An architectural feature of the project is the ACC canopy, which passes over the top of low-level plant. The two sides of the canopy are an extension of the feature cladding bands that arch across the entire length of the plant on both sides.
Fully modelled by the client HZI, the project model was given to the construction team in Navisworks format for the purposes of visualisation, coordination and sequencing of the works. Caunton used the model to extract information and coordinate construction interfaces.
The level of detail in the model was high enough to visualise all aspects of the project and proved extremely useful when planning our site activities around those carried out by other trade and plant installation contractors.
Tekla model constructed to LOD 400
Our Tekla structural model was constructed to a similar high level of detail, (LOD 400 in BIM terms), sufficient to extract all necessary manufacturing data for our NC machines, fabrication drawings for our production assembly teams and all installation information used by our site teams. This process is routine on all of our projects, whether or not they are to be carried out to a formal BIM protocol.
Logistics of working at heights of up to 53m presented challenges for our installation teams and some parts of the structure could only be accessed by our erectors working from man baskets, rather than the usual method of MEWPs.

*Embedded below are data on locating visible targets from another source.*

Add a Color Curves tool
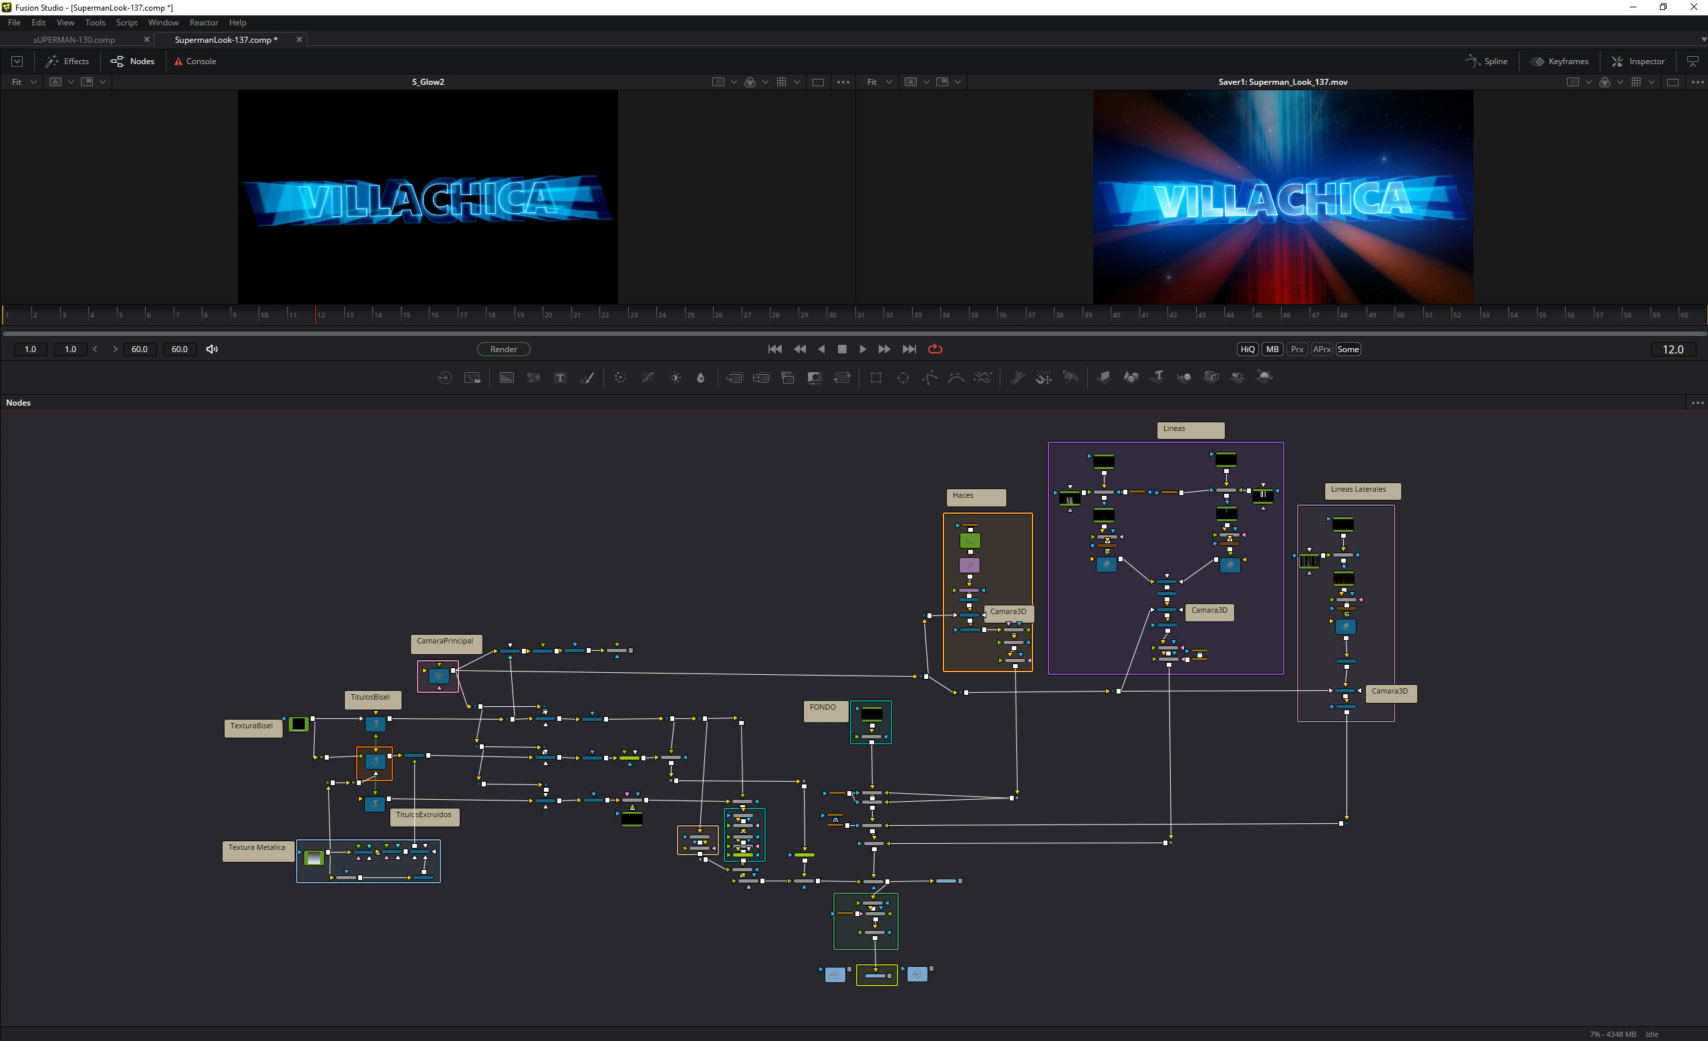This screenshot has width=1708, height=1041. [x=647, y=378]
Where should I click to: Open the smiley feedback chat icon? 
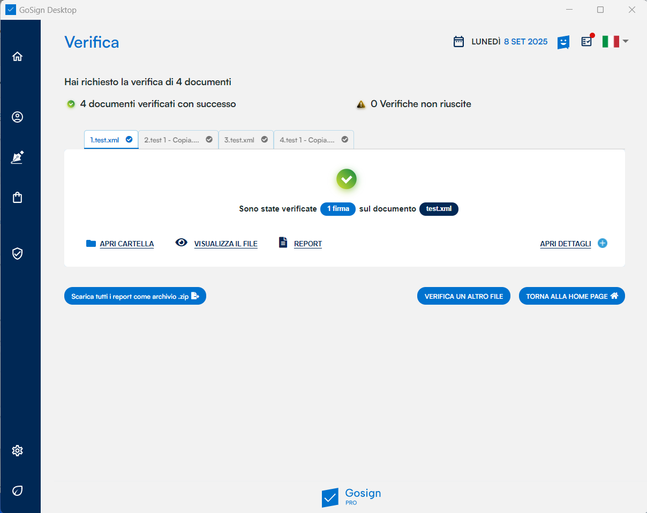click(563, 42)
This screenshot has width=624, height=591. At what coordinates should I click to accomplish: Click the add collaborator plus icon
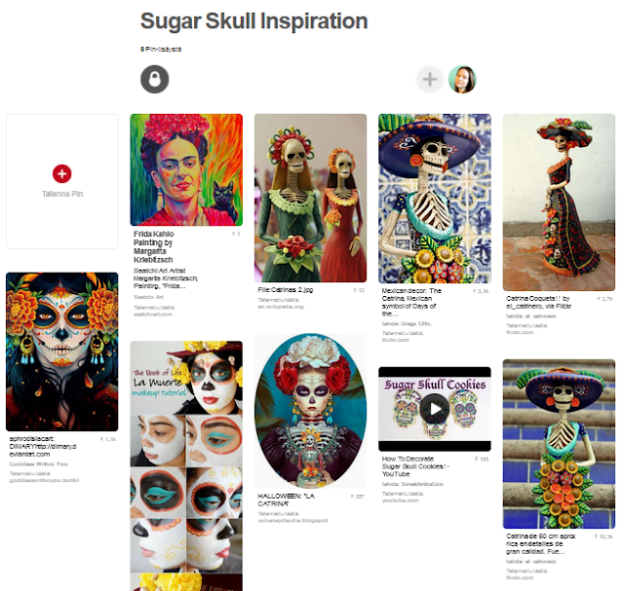point(429,79)
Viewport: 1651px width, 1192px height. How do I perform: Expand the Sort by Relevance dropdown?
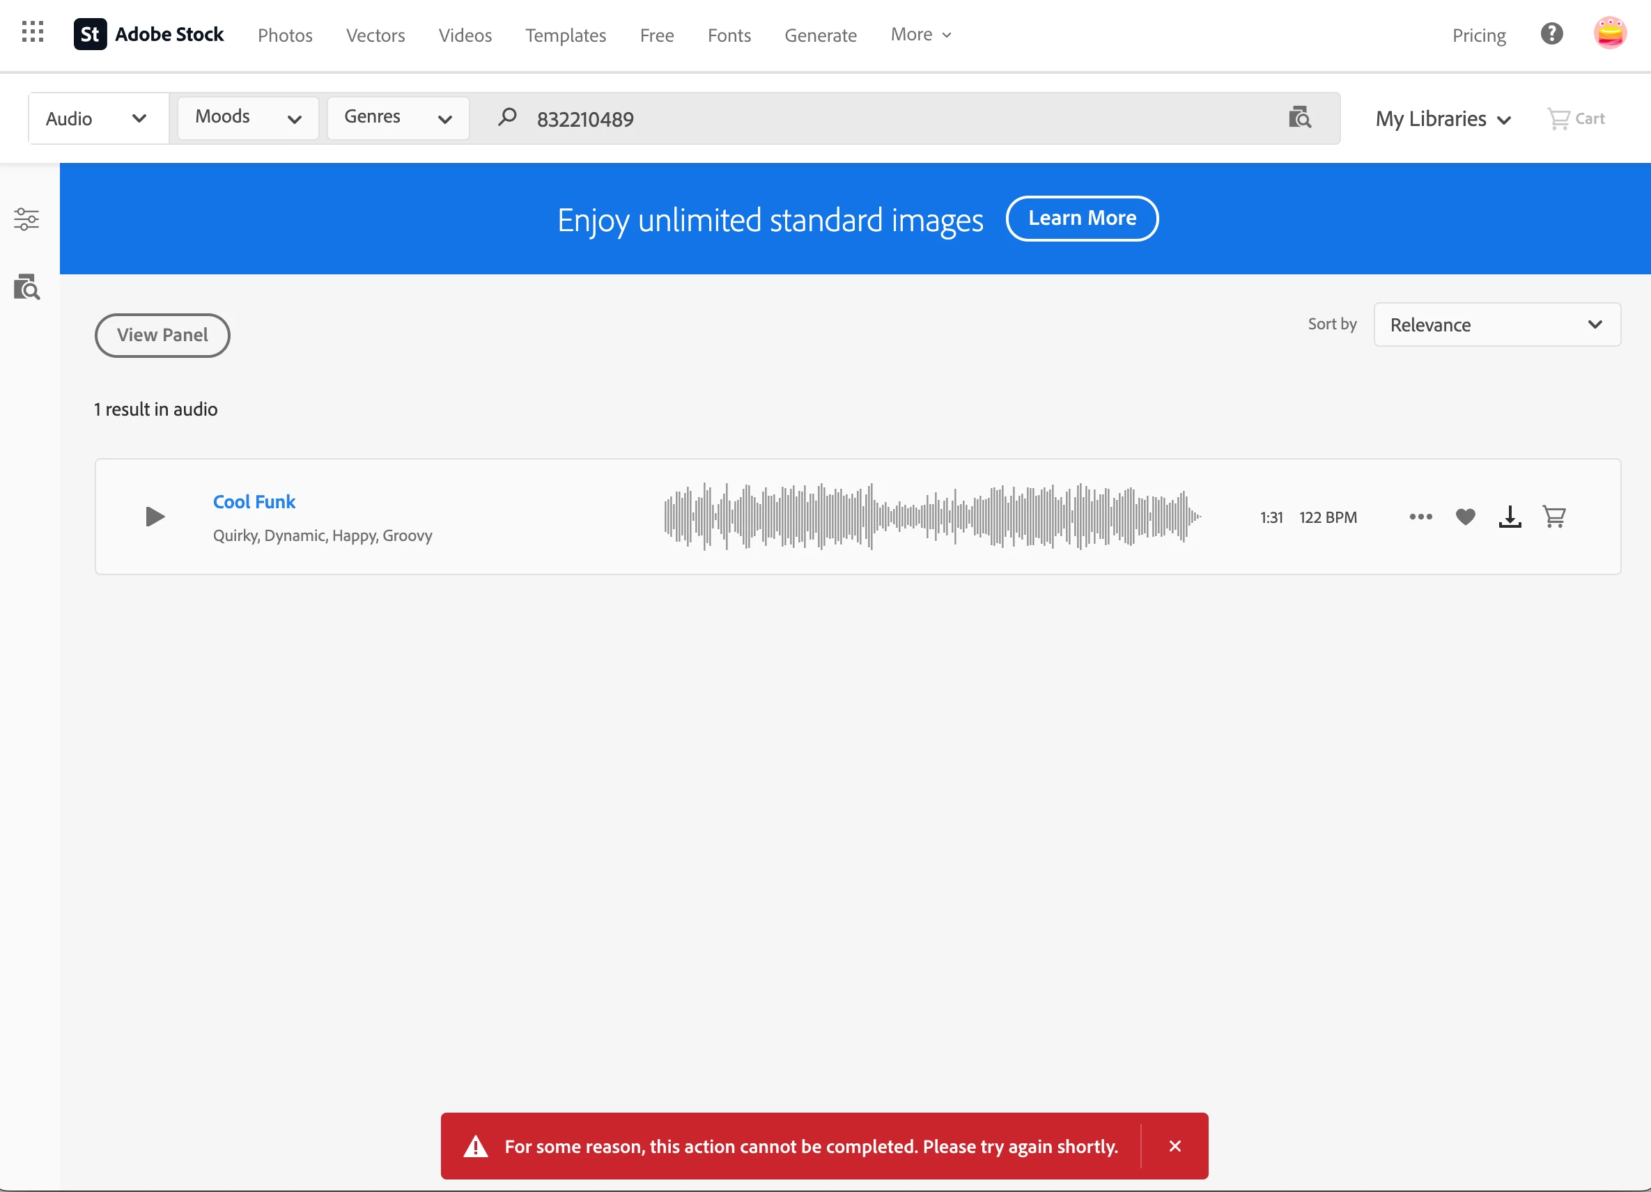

This was also partly due to restrictions of already installed plant structures and equipment.
Arched box girder trusses, 1.8m wide x 1.5m high, form the feature ACC canopy. The trusses were manufactured in sections of between 13m and 16m long, and some of them had to be erected over the top of a low-level structure and equipment that had already been installed.
The box girders are fully clad and it was decided that in light of the extremely difficult access for the cladding contractor they would be mostly clad at ground level and then lifted into position by Caunton. Final installation of cladding at the connection interfaces was then done in-situ by the cladder.
All structural steel was supplied in hot dip galvanized finish to reduce maintenance needs during the life of the project.
The majority of our works were completed on programme, over a six-month period, with a return visit approximately four months later to install the ACC canopy steel.